**EXERCISE REQUIREMENTS**
Reproduce the lines below verbatim, starting at the first line of the records and ending at the line that contains "(x=274, y=322)", including that line. Omit the pictures from your reproduction.

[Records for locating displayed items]
========================================
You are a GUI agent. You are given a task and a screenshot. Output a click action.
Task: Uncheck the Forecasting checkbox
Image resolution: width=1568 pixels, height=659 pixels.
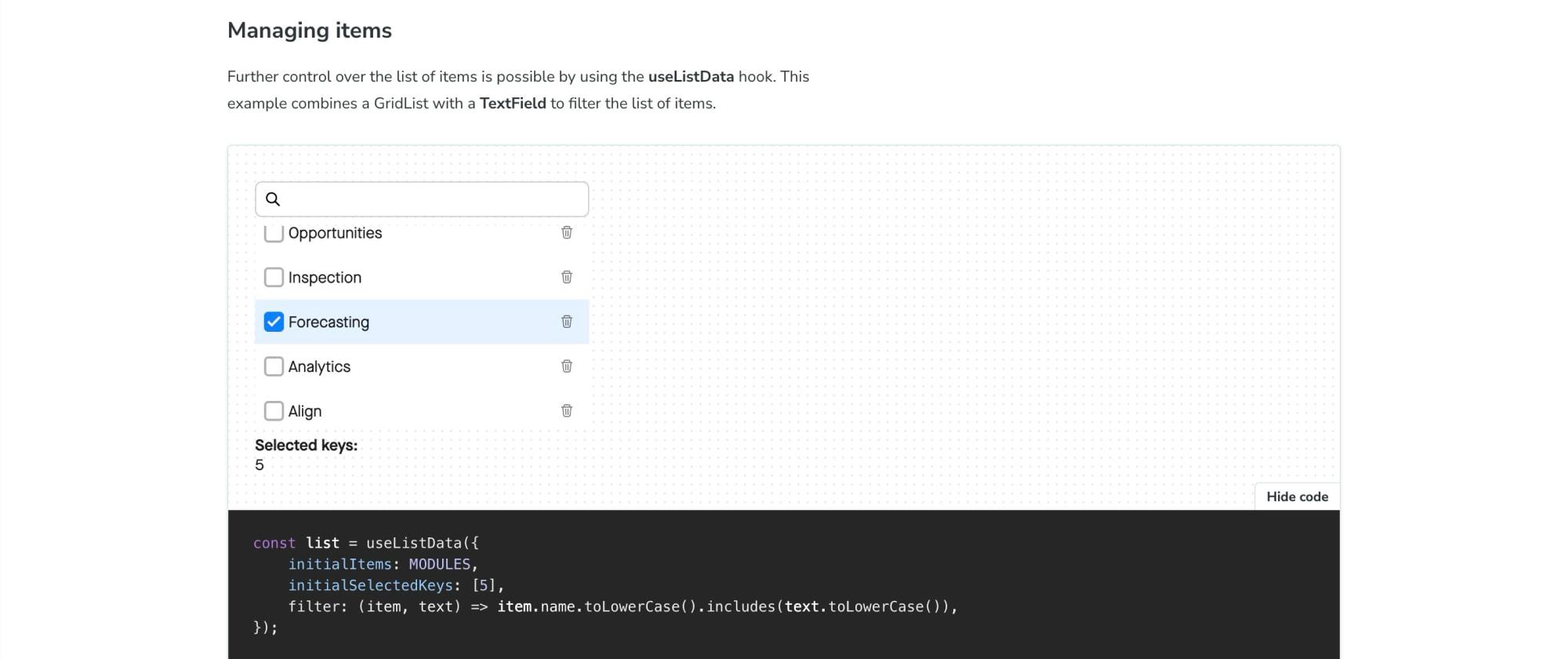(x=274, y=322)
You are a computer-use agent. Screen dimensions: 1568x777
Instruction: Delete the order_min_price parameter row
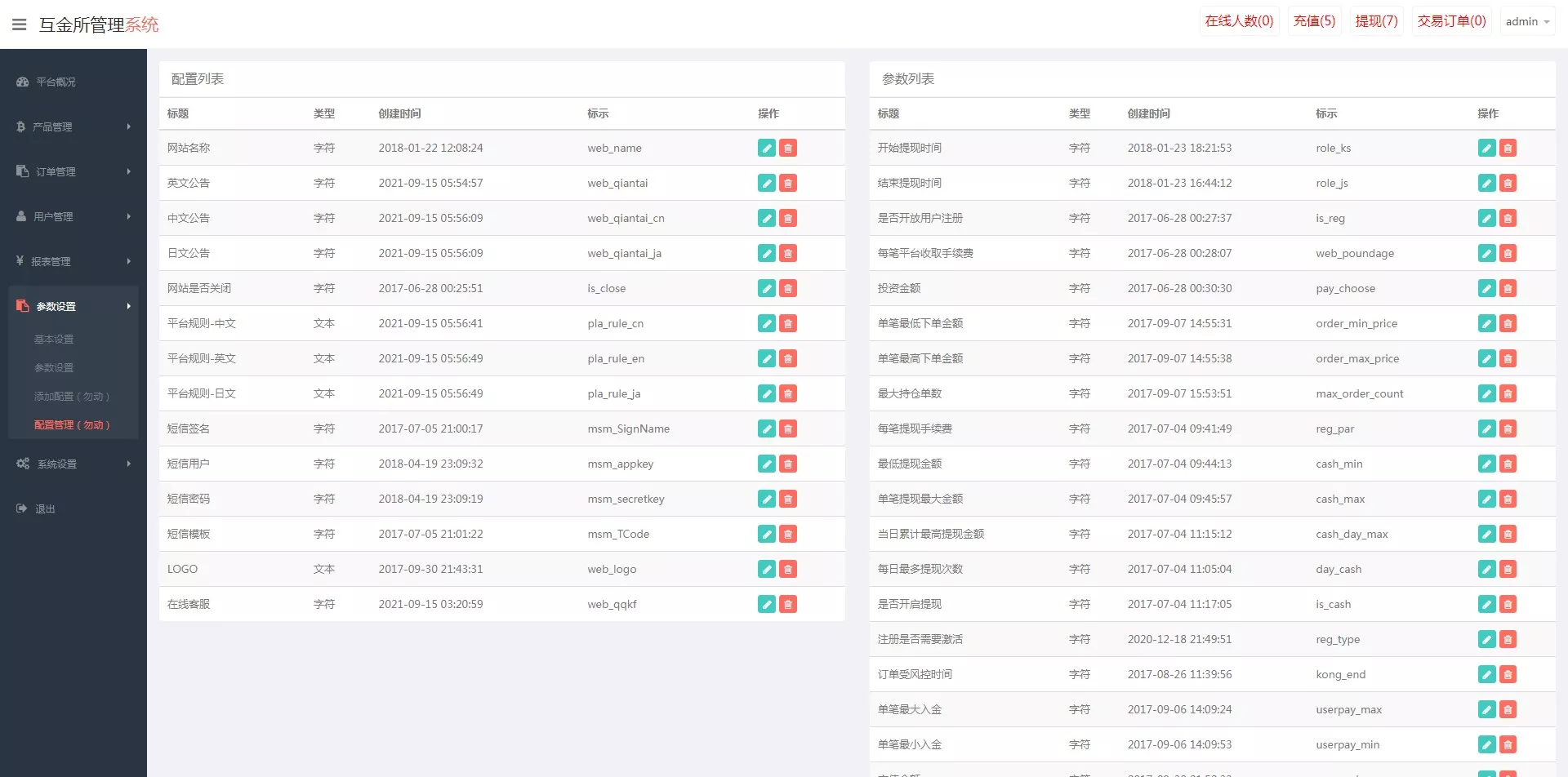(1508, 323)
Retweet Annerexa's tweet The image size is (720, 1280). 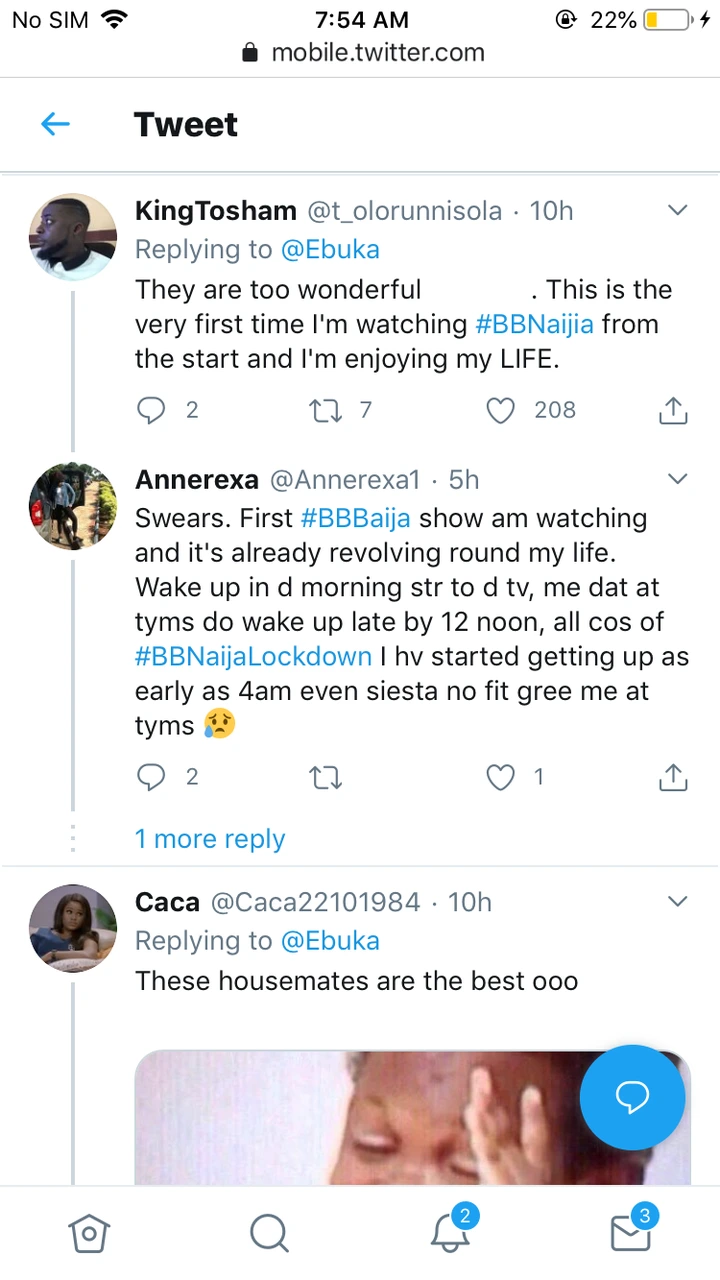click(x=326, y=777)
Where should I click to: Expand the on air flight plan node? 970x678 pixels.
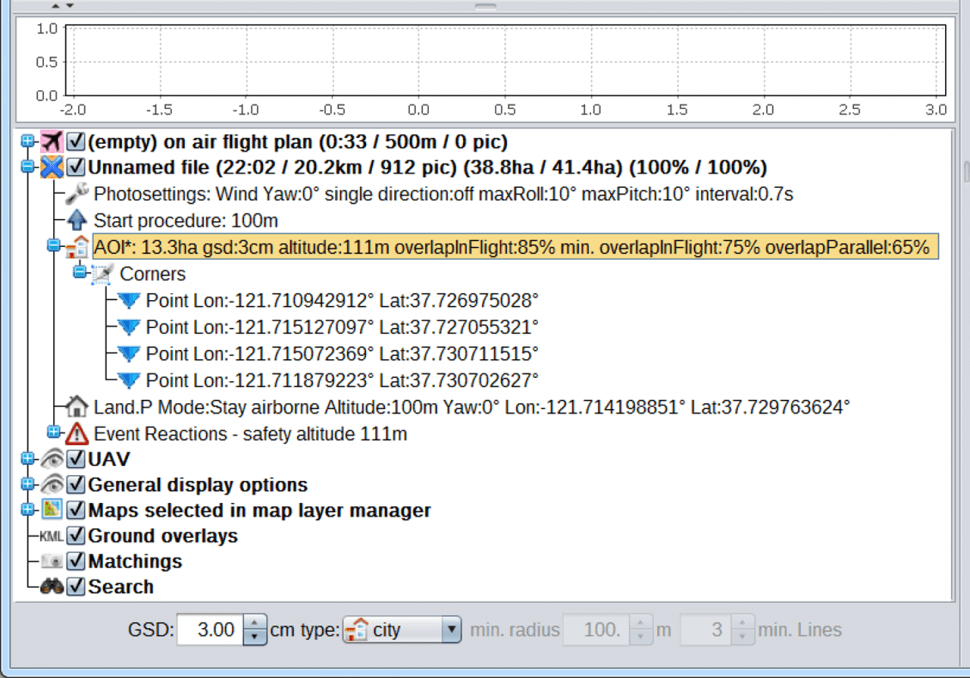click(28, 142)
========================================
**EXPECTED OUTPUT**
You are a GUI agent. You are given a task and a screenshot. Output a click action.
Task: Uncheck the Forecasting checkbox
Image resolution: width=1568 pixels, height=659 pixels.
(x=274, y=322)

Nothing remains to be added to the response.